Ballistic performance
| Bullet mass/type | Velocity | Energy |
| 46 gr (3 g) Speer flat nosed | 3,220 ft/s (980 m/s) | 1,059 ft⋅lbf (1,436 J) |  |
| 50 gr (3 g) Hornady SX spire point | 3,194 ft/s (974 m/s) | 1,133 ft⋅lbf (1,536 J) |  |
| 55 gr (4 g) Nosler Spitzer boat tail | 3,097 ft/s (944 m/s) | 1,172 ft⋅lbf (1,589 J) |  |

= .219 Zipper =

Rifle cartridge

The .219 Zipper / 5.7x49mmR cartridge was created by Winchester Repeating Arms in 1937 to be used in their lever-action Model 64 rifle. It is a 30-30 Winchester cartridge necked down to a .22 caliber bullet. Marlin Firearms also offered their Marlin Model 336 rifle (Marlin 336 Zipper) chambered for the cartridge.

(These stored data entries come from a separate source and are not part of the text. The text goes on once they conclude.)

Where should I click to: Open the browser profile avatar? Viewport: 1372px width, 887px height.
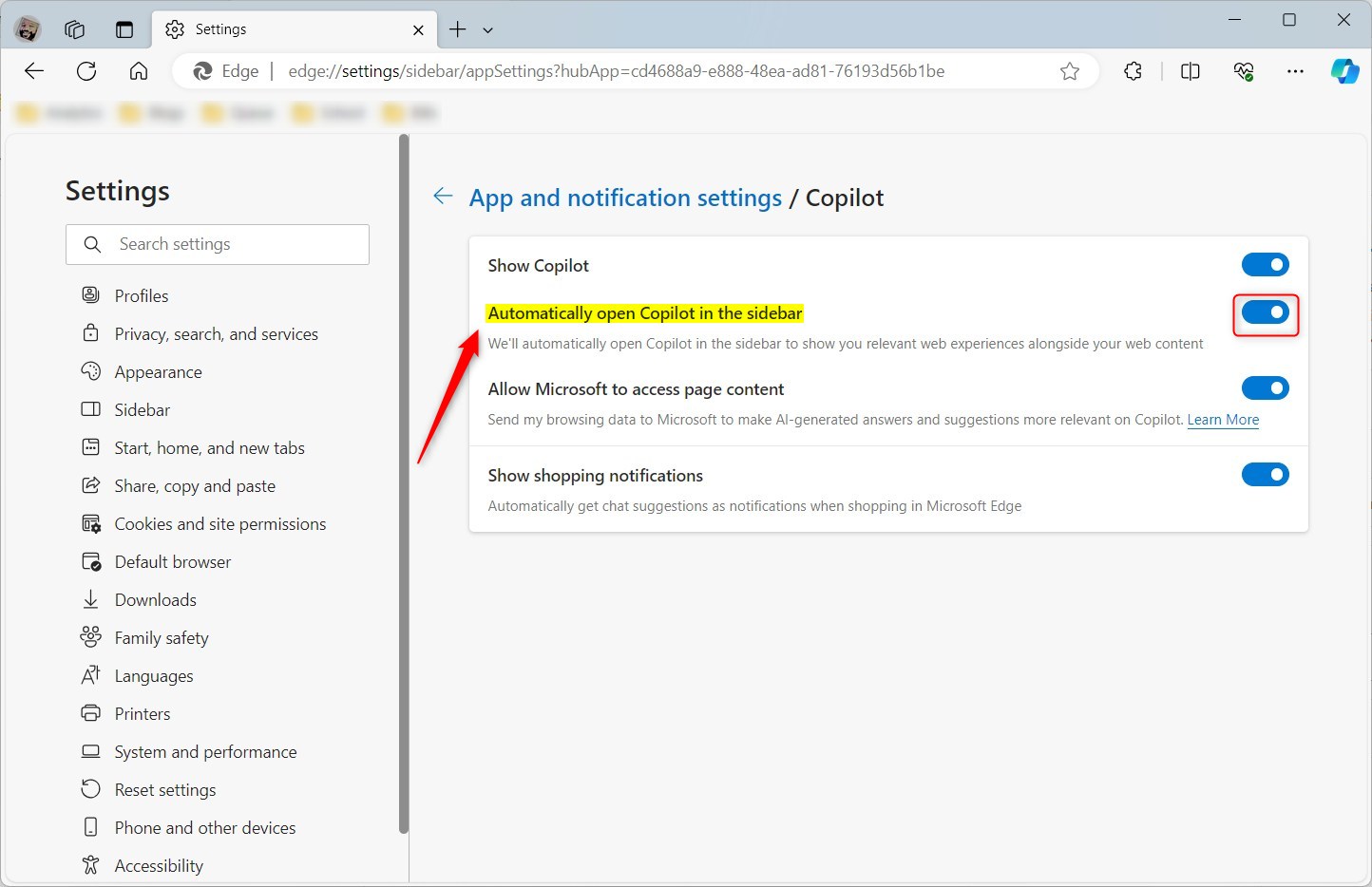28,28
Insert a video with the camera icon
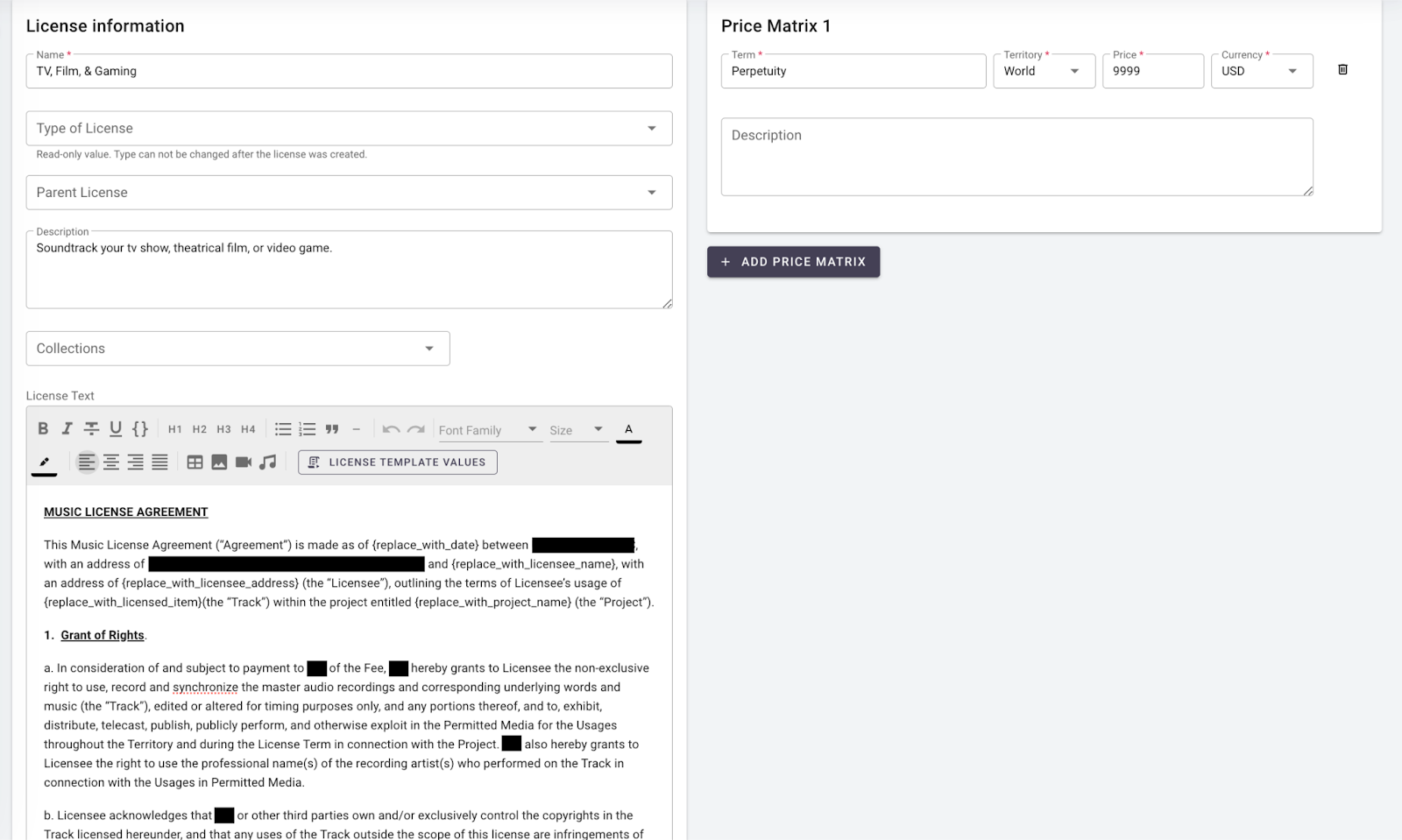 [x=244, y=462]

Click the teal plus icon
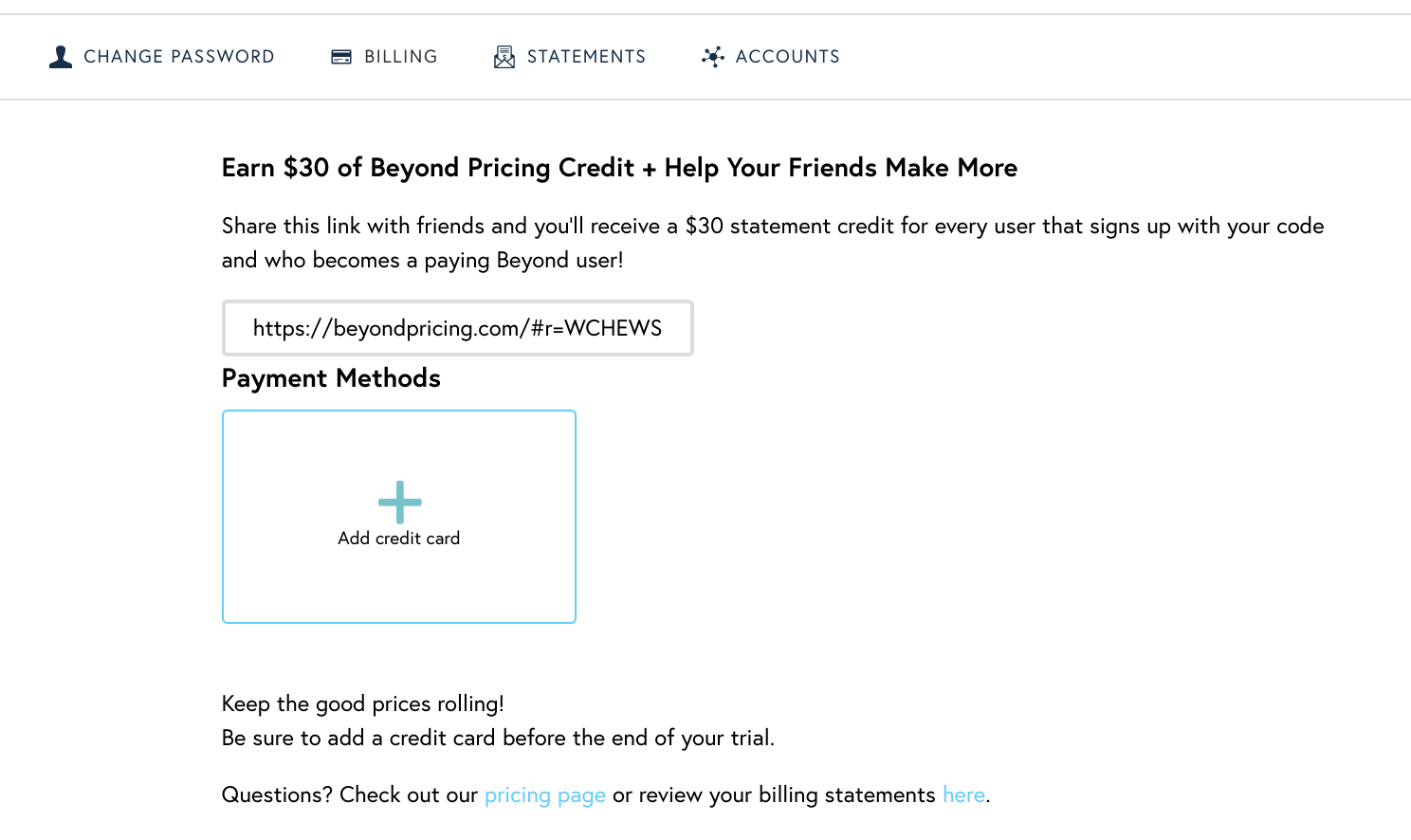point(399,502)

While the .219 Zipper was supposed to compete against other varmint cartridges of the time, most lever-action rifles use tubular magazines, which prohibit the use of pointed bullets. This led to problems with accuracy. Winchester stopped producing .219 Zipper ammunition in 1962, Remington Arms stopped production of the cartridge soon afterwards. The .219 Zipper is the parent case of the .219 Donaldson Wasp, and P.O. Ackley created the .219 Zipper Improved in 1937. Leslie Lindahl's Chucker and Super-chucker and "wildcat" case modifications by Hervey Lovell, Lysle Kilbourne, and W. F. Vickery offered similarly superior ballistics in stronger single-shot and bolt actions.

Though the flat- or round-nosed slug causes rapid loss of velocity, the .219 Zipper is suitable for small game or varmints, including wolf or coyote, and even deer if loaded with a heavier 55 grain bullet. It works well in guns designed to fire rimmed ammunition, such as rebarreled Steyr-Mannlicher M1895s or Lee–Enfields, but not in Mauser-type actions, which are not, although Winchester's Model 70, also a Mauser-type action, had been successfully adapted to semi- and fully-rimmed cartridges, such as the .220 Swift and the .219 Zipper.

==Note==
The ballistics data in the infobox are for maximum loads, as determined by the writers for Accurate Arms. This was based upon the Winchester Model 64 rifle being chambered in .25-35 WCF and .30-30 Winchester rather than SAAMI specifications.